===== Selected extract

“Whatever you are doing, I need to be doing, too” I remember my friend and co-worker, Adam telling me a few years back.
I had finally decided to get back in shape after having my son, and had taken up running as my exercise of choice.
No longer able to find 7 other people to wake up with me at 4 am to row on the Charles River, I traded my oars for running shoes and a jogging stroller.
Adam and I had both been fit – really fit – at one point in our lives. He had run track, and I’d done every other sport out there – rowing, figure skating, ropes course, rock climbing, field hockey, tennis… my activities were numerous and varied.
We’d been at Boston.com about the same period of time – he was the dude I called when I was first hired and working the night shift when things broke and none of my nightshift friends or I could figure out what the hell went wrong.
At the time, I was the new kid on the shift, so I often drew the short straw and wound up calling tech support – and many times, Adam drew the short straw in having to answer my calls at midnight, 1 or 2 a.m.
As much as I know he hated getting those phone calls, he quickly learned that I didn’t call just for the sake of calling – I would only call when things were broken beyond my capabilities to repair them.
“I tried this, this, this, and THIS, and none of that worked,” I’d relay to him over the phone.
“And when I just tried this, I got THIS as an error message I’ve never seen before.”
He learned quickly that I was determined to try to do things myself before I hauled anyone in for help.
And, because he’s the same way, he appreciated it.

==========

**Tasks to perform**
A. In two sentences, sum up the passage about Adam.
B. Answer these questions from the passage about Adam:
(i) Where did the writer used to row?
(ii) What sport had Adam run?
(iii) At what times did Adam often have to answer the writer's calls?

===== Provided material

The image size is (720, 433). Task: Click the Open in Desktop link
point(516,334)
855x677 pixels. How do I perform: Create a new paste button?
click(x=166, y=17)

==========

**Answers provided**
A. After having a son, the writer gave up rowing for running to get back in shape, and Adam, a friend and co-worker, said he needed to be doing the same thing. The two had been at Boston.com for about the same time, and during the writer's night shifts Adam came to appreciate that the writer called him only after trying to fix things alone.

B.
(i) On the Charles River.
(ii) Track.
(iii) At midnight, 1, or 2 a.m.